Le grand sommeil

Tout ça est très compliqué.

Après avoir lu plusieurs éminentes critiques et avoir parcouru de nombreux forums de cinéphages, je suis ravi de constater que personne n’a jamais rien compris à l’intrigue abracadabrante et invraisemblable du Grand sommeil et qu’à peu près tout le monde s’en contrefiche.
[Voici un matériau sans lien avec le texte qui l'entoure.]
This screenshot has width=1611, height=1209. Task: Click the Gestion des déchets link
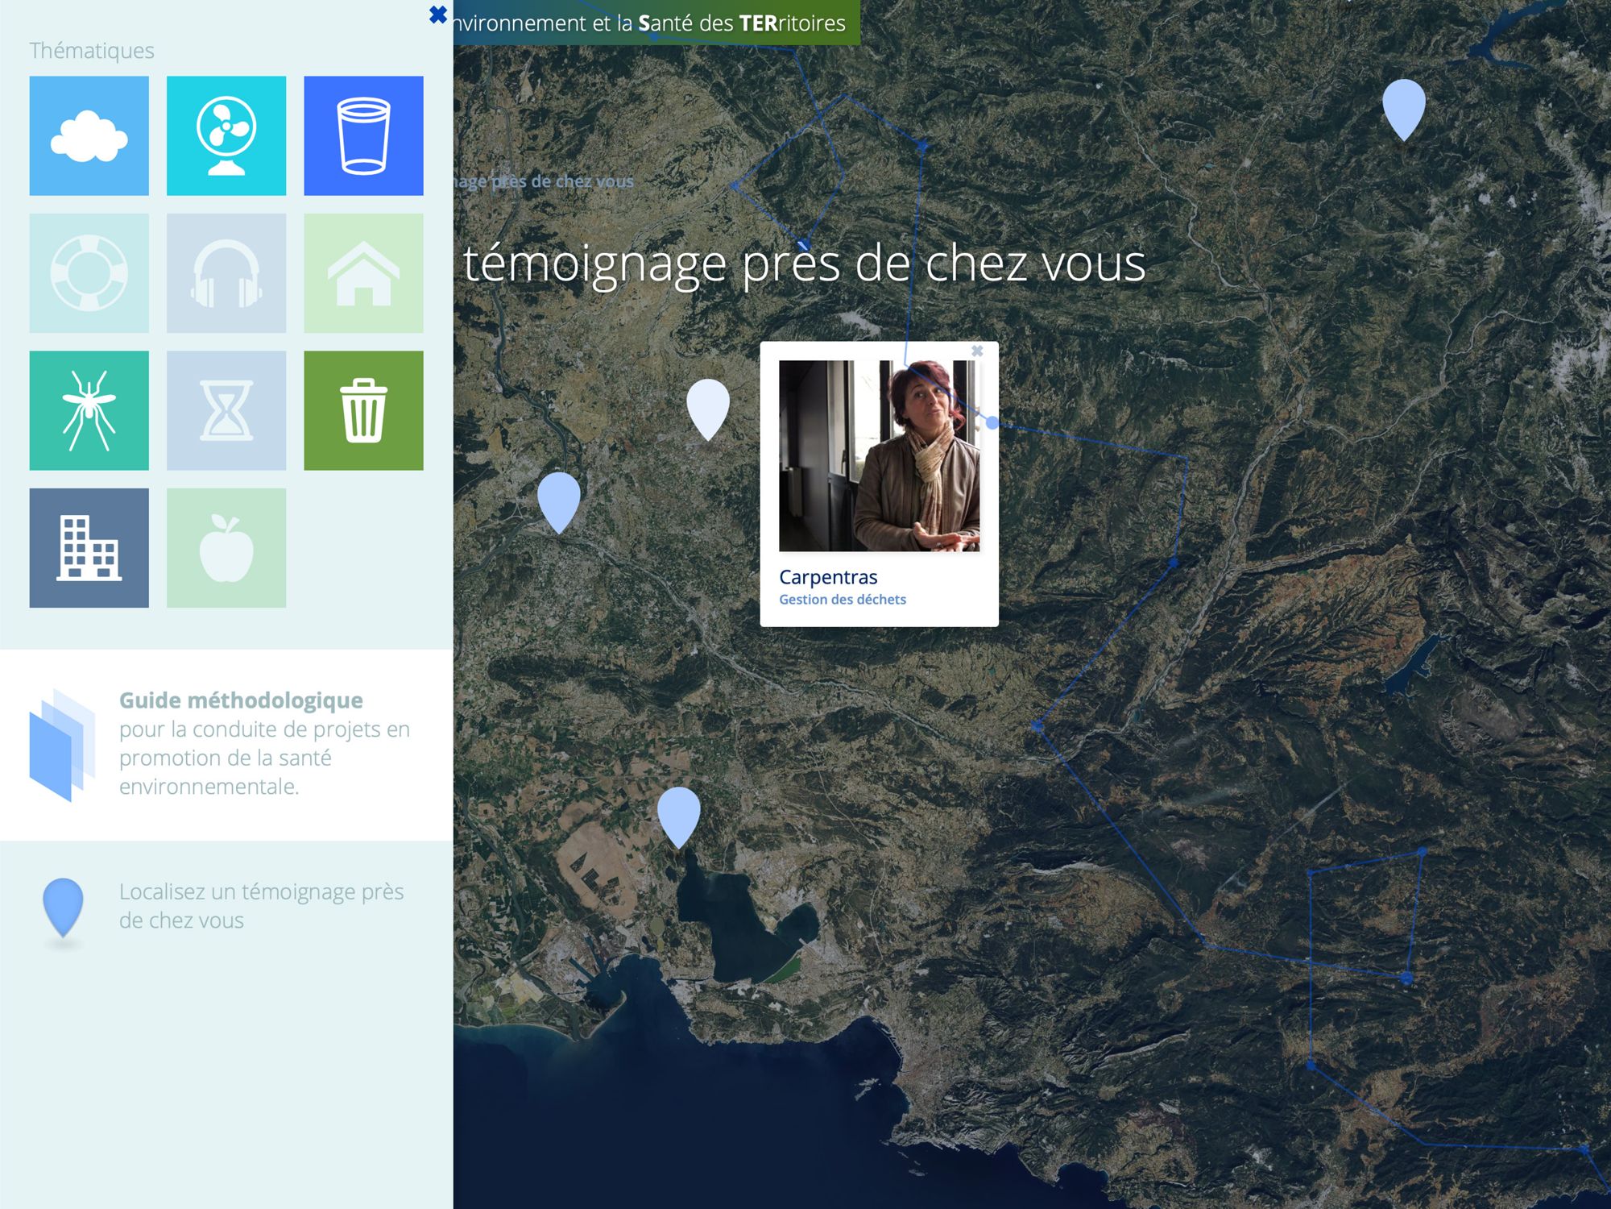[842, 599]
C’est évidemment un peu embêtant pour un film à forte tonalité policière, la plupart des spectateurs appréciant de savoir qui a tué, pourquoi on a tué et comment le héros va démasquer le coupable.

Comme il y a beaucoup de victimes et (si j’ai bien remarqué) un bon nombre d’assassins, la frustration pourrait être entière si l’intérêt du film n’était dans bien d’autres choses, l’atmosphère d’un beau noir et blanc pluvieux, l’harmonie parfaite entre Humphrey Bogart et Lauren Bacall, les dialogues, étincelants d’esprit et d’humour (ainsi, lors de leur unique rencontre, le général Sternwood (Charles Waldron), qui ne peut plus ni boire, ni fumer à Philip Marlowe (Bogart) : Vous contemplez là le triste résultat d’une vie fastueuse ou, à propos des orchidées qu’il élève dans sa serre surchauffée : Elles sentent la douceur pourrie de la décomposition ; on gage que William Faulkner n’est pas pour rien dans ces bijoux).
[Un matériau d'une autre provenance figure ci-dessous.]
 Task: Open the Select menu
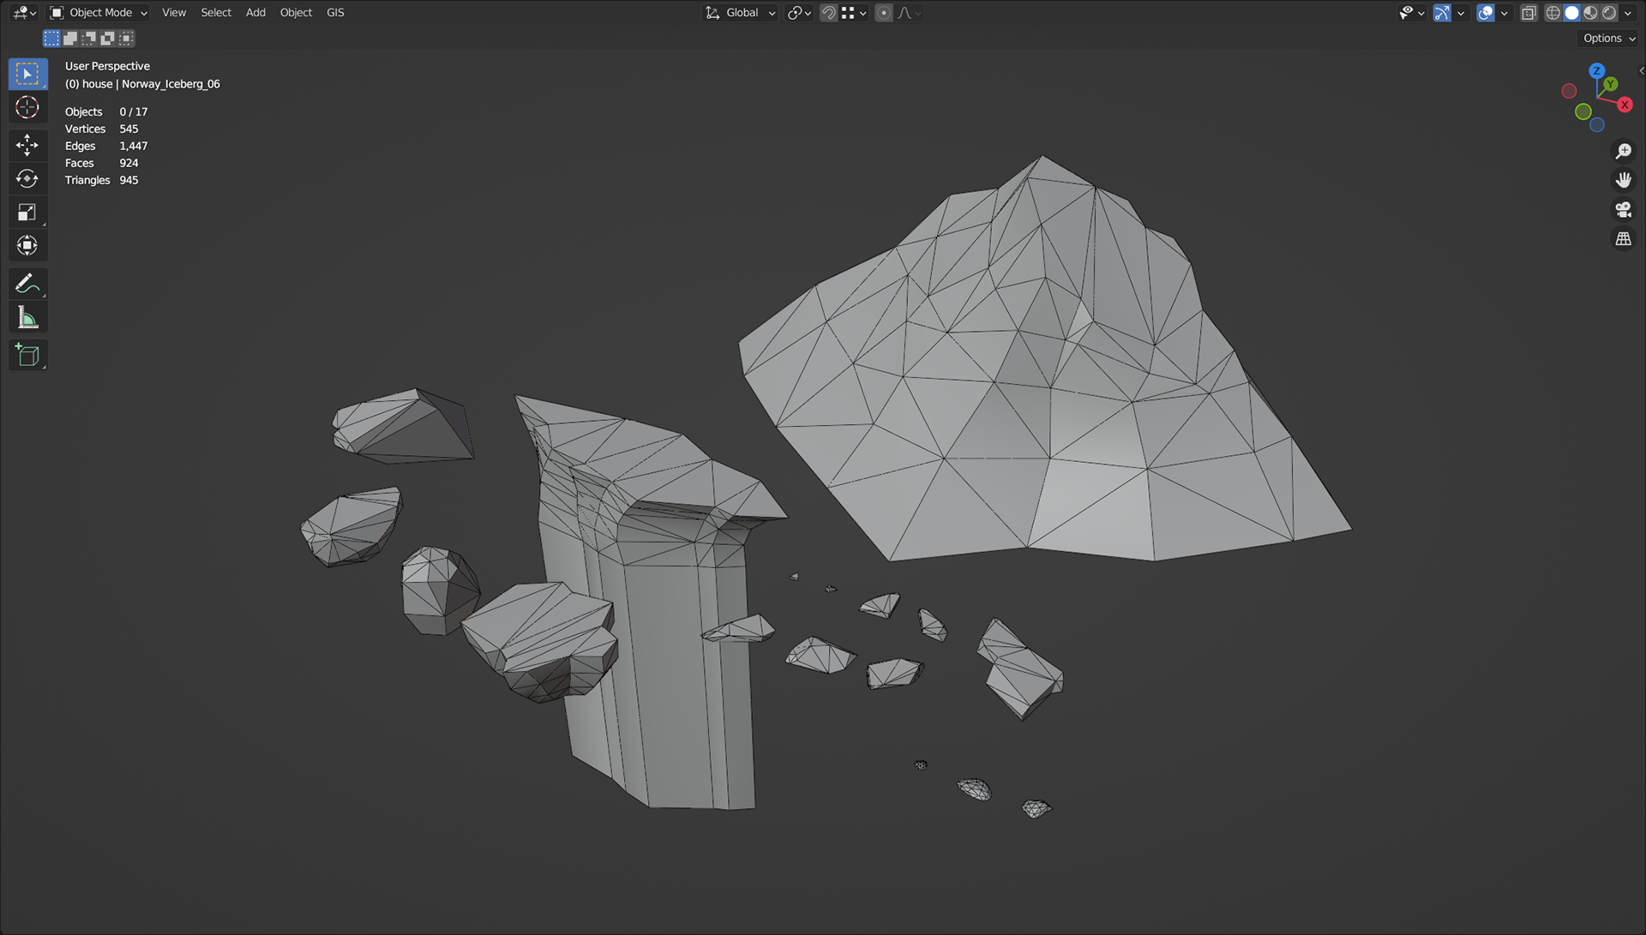coord(216,13)
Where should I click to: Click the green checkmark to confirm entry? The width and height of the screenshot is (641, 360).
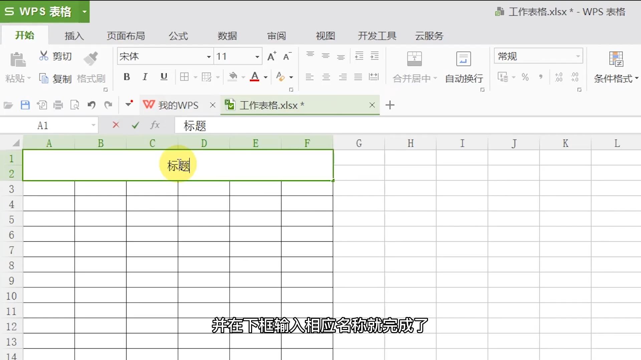pos(135,125)
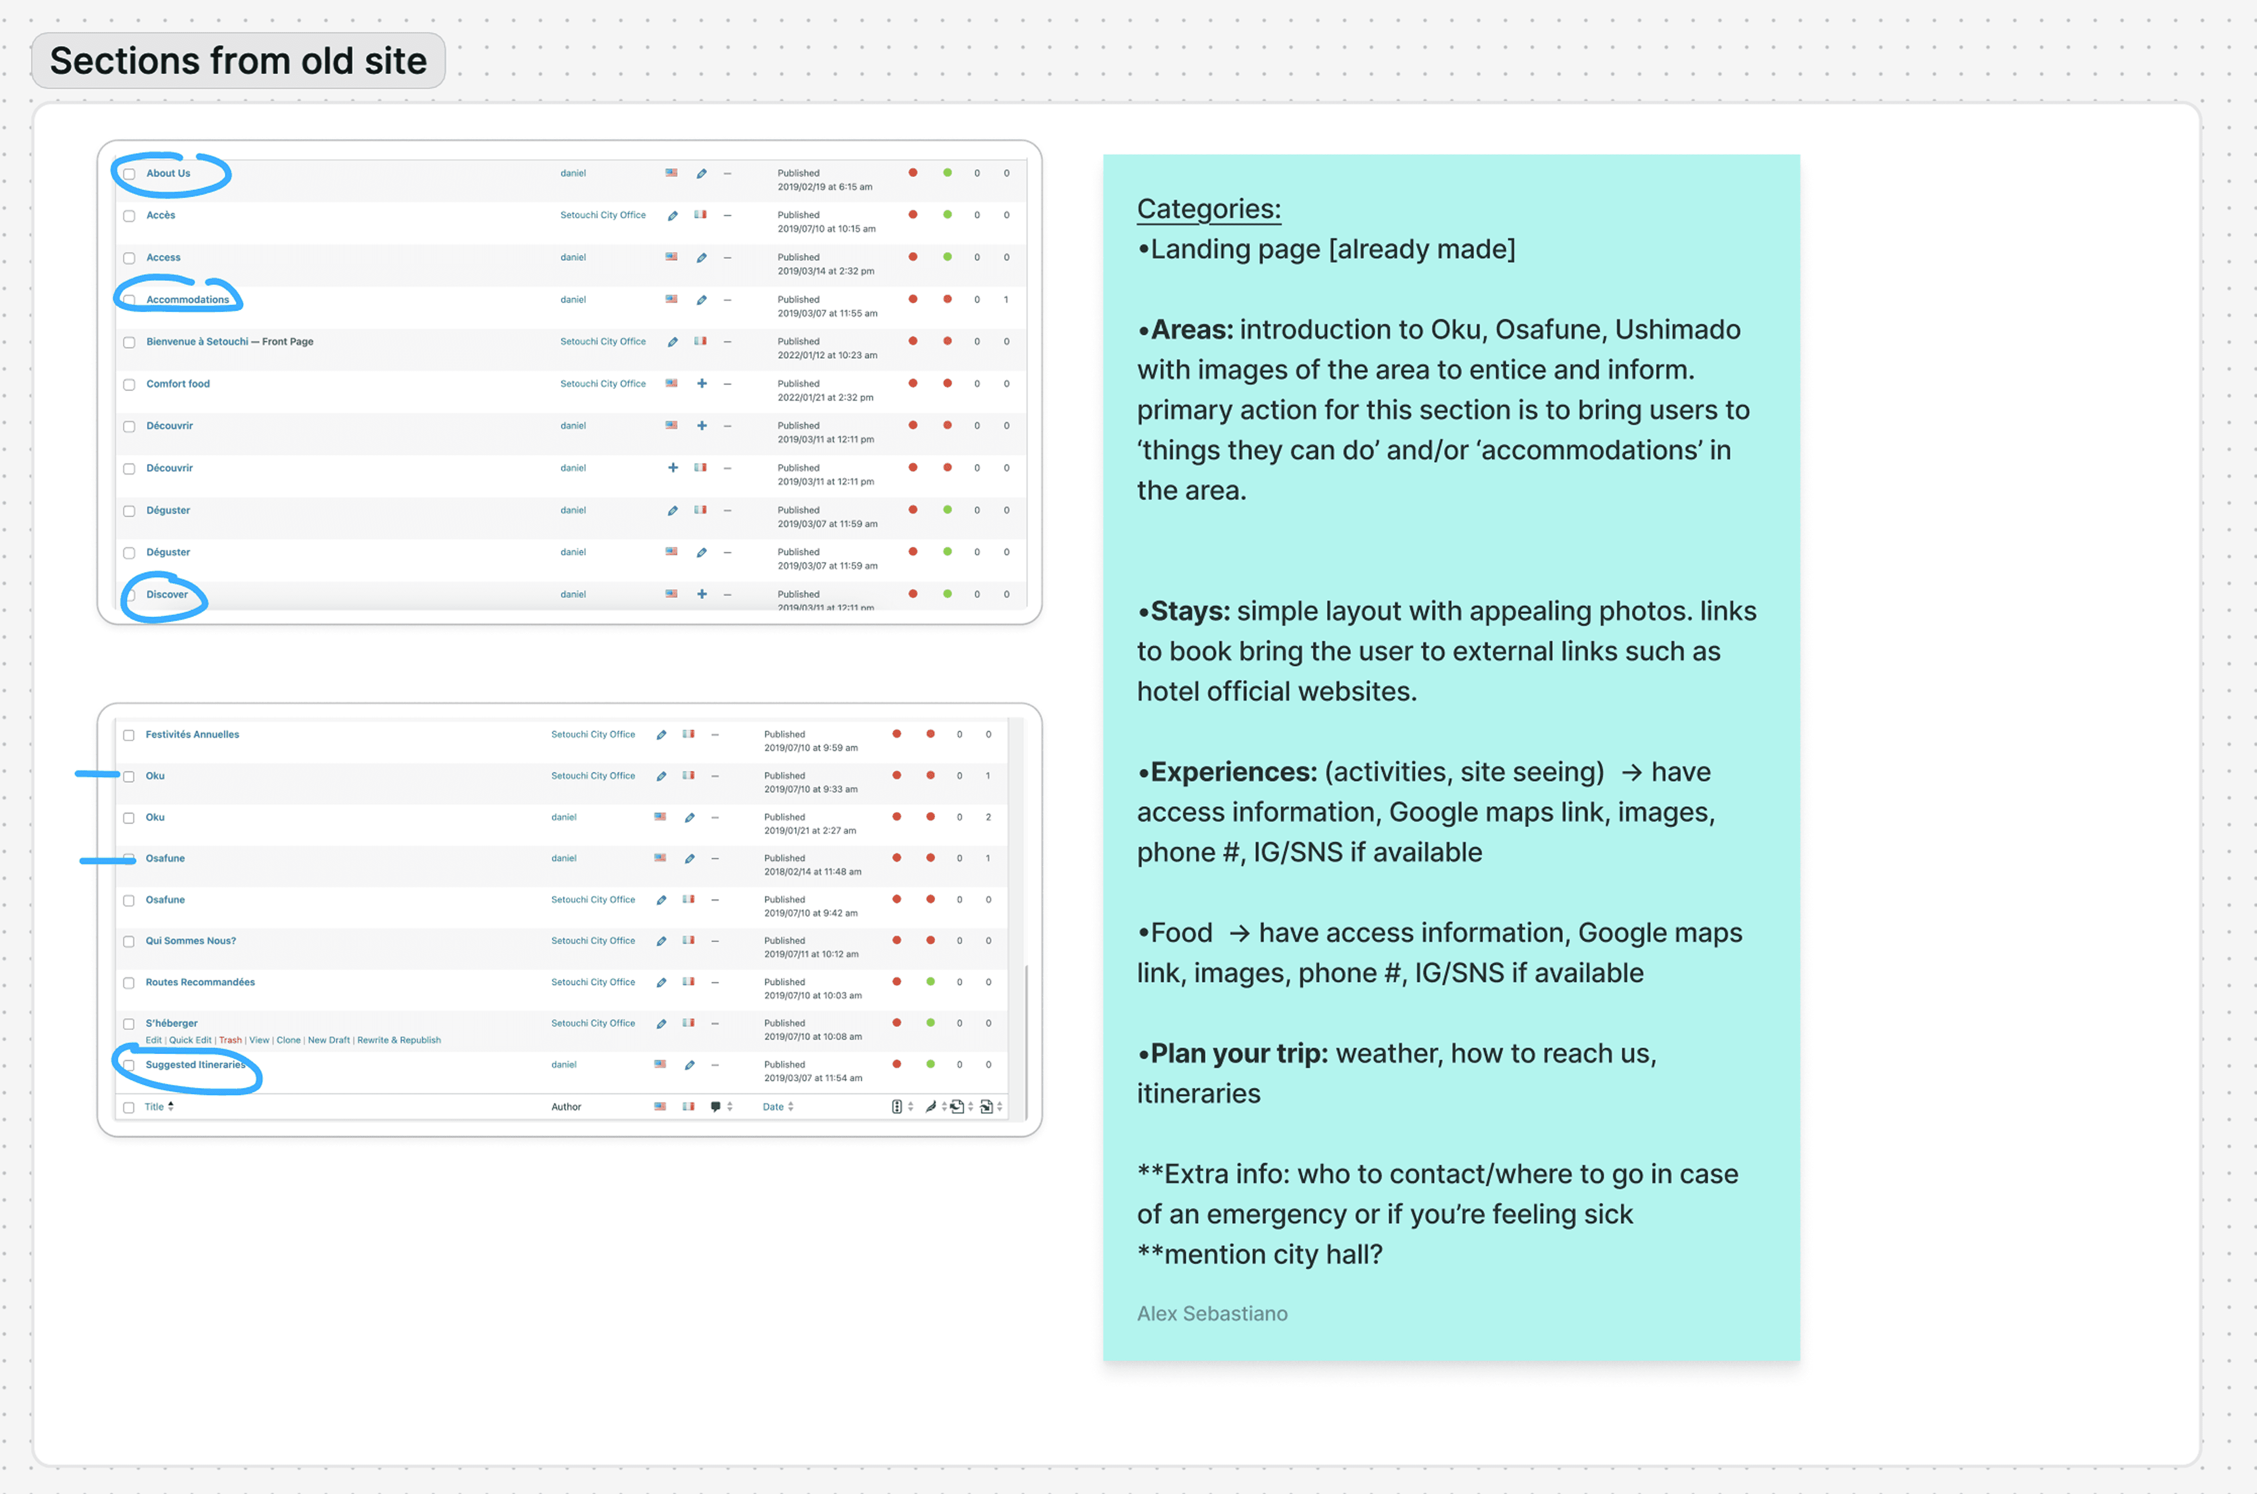Choose Trash in S'héberger row actions
Viewport: 2257px width, 1494px height.
point(231,1040)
Big SleepOn pourrait mettre sur la même ligne toutes les scènes de séduction, Marlowe attirant le regard des femmes comme les fleurs les abeilles : que ce soit la jeune libraire binoclarde, la conductrice de taxi (Appelez plutôt la nuit : le jour, je travaille !) ou, naturellement Vivian Sternwood (Lauren Bacall) avec qui s’engage un dialogue aux intenses sous-entendus érotiques, toutes sont attirées par ce type moqueur, désinvolte et subtil qui ne tombe pas, ou pas tout de suite dans la toile de ces araignées.
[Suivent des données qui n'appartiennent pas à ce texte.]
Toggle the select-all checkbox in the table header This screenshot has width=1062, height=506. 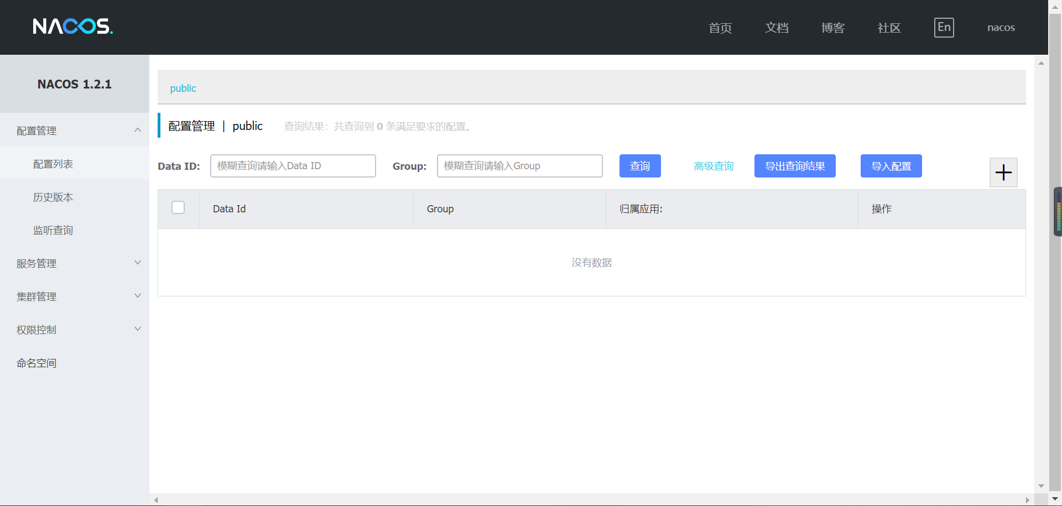coord(178,207)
De là à dire que le film est un chef-d’œuvre, il y a un pas que je ne franchirai pas, parce qu’un patchwork de scènes brillantes, fussent-elles portées par une distribution éclatante (car les seconds rôles sont également remarquables) ne fait pas vraiment un film vibrant. On est enchanté, amusé, horrifié, selon le cas et le type des situations. Mais on demeure tout de même assez largement extérieur.